College of Charleston trustees voted unanimously to direct the school’s president to draw up a new mask requirement late Tuesday. The move came hours after the South Carolina Supreme Court published an opinion contradicting state Attorney General Alan Wilson, who said a University of South Carolina mask requirement went against a state budget proviso.
The new requirement takes effect immediately and applies “to all members of the campus community, regardless of vaccination status, while around others indoors in all of its campus facilities, including classrooms and laboratories,” the school said in a statement. The policy will be reviewed on a monthly basis.
During the emergency meeting Tuesday afternoon, members of the CofC Board of Trustees met via Zoom for 40 minutes, 30 of which was spent in executive session. President Andrew Hsu requested the group meet in private immediately after calling the meeting to order to consider a legal matter. Once the group returned, a motion directed Hsu to craft a new mask requirement “in light of today’s South Carolina Supreme Court decision.”
A Tuesday afternoon opinion published by the court rejected interpretations by state Attorney General Alan Wilson that a state budget proviso would prohibit state colleges from enacting mask mandates. The two-sentence item folded into the state budget says vaccinations cannot be required to be vaccinated against COVID-19 in order to be on campus without a mask, but makes no mention of universal mask requirements.

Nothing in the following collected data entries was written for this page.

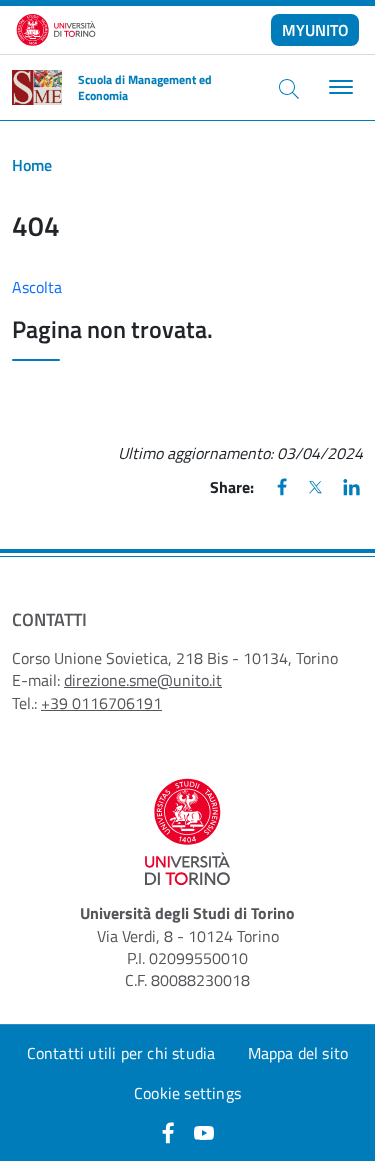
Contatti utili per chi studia (121, 1053)
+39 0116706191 (101, 703)
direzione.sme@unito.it (143, 680)
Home (32, 165)
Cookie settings (187, 1093)
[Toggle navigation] (338, 87)
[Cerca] (289, 88)
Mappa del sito (298, 1053)
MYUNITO (315, 30)
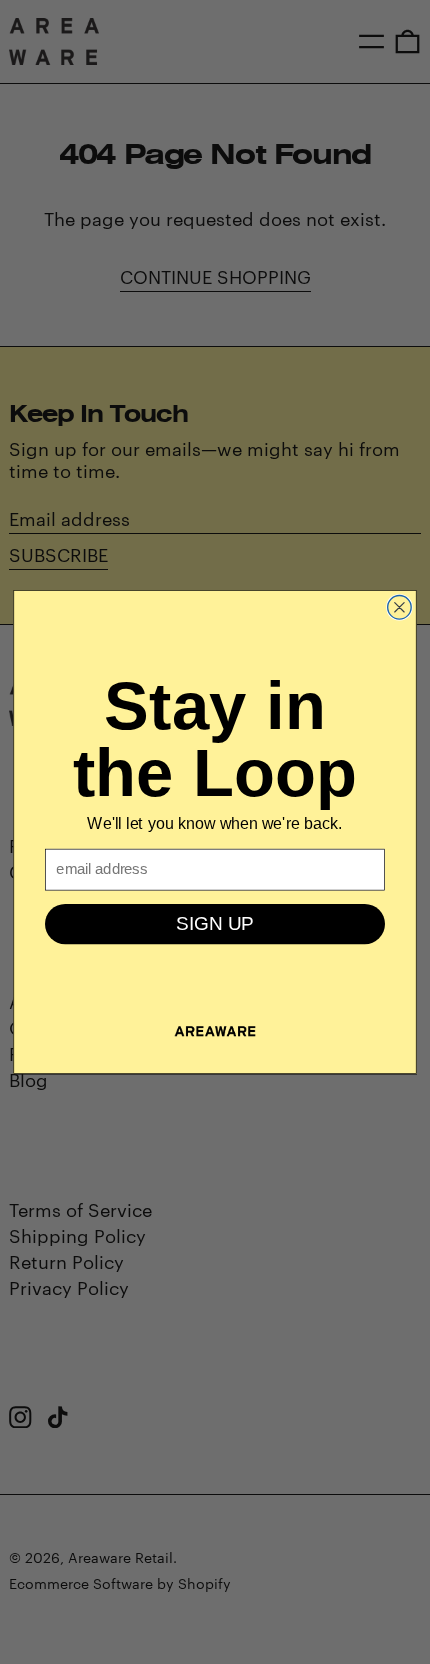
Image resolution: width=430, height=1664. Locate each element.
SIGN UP (215, 923)
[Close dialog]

“Despite the fact that the proviso is, as stated by the Attorney General, ‘inartfully worded’ and ‘very poorly written,’ the proviso clearly does not not prohibit a universal mask mandate,” the justices wrote.
With classes returning this week across the state while COVID-19 cases also continue to rise, state educators and politicians are scrambling to ensure school safety, even in defiance of state officials and under threat of litigation. Charleston schools leaders passed a requirement for local schools Monday and Charleston City Council is set to consider a similar measure Tuesday.
South Carolina Department of Health and Environmental Control reported 1,991 confirmed cases of COVID-19 Tuesday.